Bitters are highly concentrated flavor extracts — think of them as the salt and pepper of cocktail making. A few dashes season a drink, adding depth, complexity, and a background note that makes everything else taste more like itself. They're made by macerating botanicals, bark, citrus peel, spices, or herbs in high-proof alcohol over time. The alcohol extracts the flavor compounds; the high concentration means a dash or two is all you need. Traditional bitters like Angostura contain alcohol but are used in such small quantities that the effect is negligible.
Why It Matters
Bitters are the reason a cocktail tastes like more than the sum of its parts. An Old Fashioned without bitters is whiskey and sugar. With two dashes of Angostura, it becomes something with warmth, complexity, and spice that didn't exist before. Bitters also help bridge disparate flavors — they're part of why sweet and sour work together in the same glass.
Where You'll Use It
Old Fashioneds, Manhattans, Negronis, and virtually any stirred cocktail.
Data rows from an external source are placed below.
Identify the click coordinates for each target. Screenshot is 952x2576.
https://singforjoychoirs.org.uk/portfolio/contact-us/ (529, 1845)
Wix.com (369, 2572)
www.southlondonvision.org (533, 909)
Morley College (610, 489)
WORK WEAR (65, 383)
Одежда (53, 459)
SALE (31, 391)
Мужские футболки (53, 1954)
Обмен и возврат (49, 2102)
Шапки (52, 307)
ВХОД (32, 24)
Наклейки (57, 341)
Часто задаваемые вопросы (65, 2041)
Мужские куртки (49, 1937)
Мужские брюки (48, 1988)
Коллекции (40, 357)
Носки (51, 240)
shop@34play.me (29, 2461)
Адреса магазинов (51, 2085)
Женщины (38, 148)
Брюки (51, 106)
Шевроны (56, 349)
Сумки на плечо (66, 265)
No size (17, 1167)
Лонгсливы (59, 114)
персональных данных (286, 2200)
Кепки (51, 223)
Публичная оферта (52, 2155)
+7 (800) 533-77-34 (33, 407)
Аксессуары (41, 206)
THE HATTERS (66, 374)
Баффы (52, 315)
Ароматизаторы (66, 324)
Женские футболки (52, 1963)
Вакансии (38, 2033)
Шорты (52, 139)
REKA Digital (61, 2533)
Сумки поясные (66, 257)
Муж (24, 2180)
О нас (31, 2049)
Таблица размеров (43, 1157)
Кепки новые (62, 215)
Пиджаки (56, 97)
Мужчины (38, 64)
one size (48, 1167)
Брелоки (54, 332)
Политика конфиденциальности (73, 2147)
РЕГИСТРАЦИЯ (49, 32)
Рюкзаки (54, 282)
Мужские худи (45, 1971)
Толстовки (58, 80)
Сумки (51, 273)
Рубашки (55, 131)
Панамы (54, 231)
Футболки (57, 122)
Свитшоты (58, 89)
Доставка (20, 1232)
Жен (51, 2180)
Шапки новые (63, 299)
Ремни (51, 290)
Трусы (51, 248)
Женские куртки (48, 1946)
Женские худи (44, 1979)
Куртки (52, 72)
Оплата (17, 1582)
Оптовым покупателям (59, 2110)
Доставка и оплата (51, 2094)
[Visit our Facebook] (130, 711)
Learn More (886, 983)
Also in sours, where they can add a complexity underneath the citrus.
Worth Knowing
Aromatic Bitters
Aromatic bitters are the most common category — led by Angostura, which is the default bitters in most recipes. They're warm, spiced, and complex: cinnamon, clove, dried fruit, and something bitter underneath. When a recipe calls simply for "bitters" without specification, aromatic bitters is usually what's meant.
Orange Bitters
Orange bitters are brighter and more citrus-forward than aromatic bitters, with a bitter orange peel character that sits below the surface of a drink. Classic in Martinis, Negronis, and anywhere you want citrus complexity without adding juice. Regans' and Fee Brothers are common brands.
NA Bitters
Non-alcoholic bitters are made without high-proof alcohol as the extraction base — typically using vegetable glycerin or other food-safe solvents instead. They are functionally and flavorfully similar to traditional bitters in the quantities used. Several quality NA bitters brands now exist, including All The Bitter and Hella. They're appropriate any time you want to keep a drink completely alcohol-free.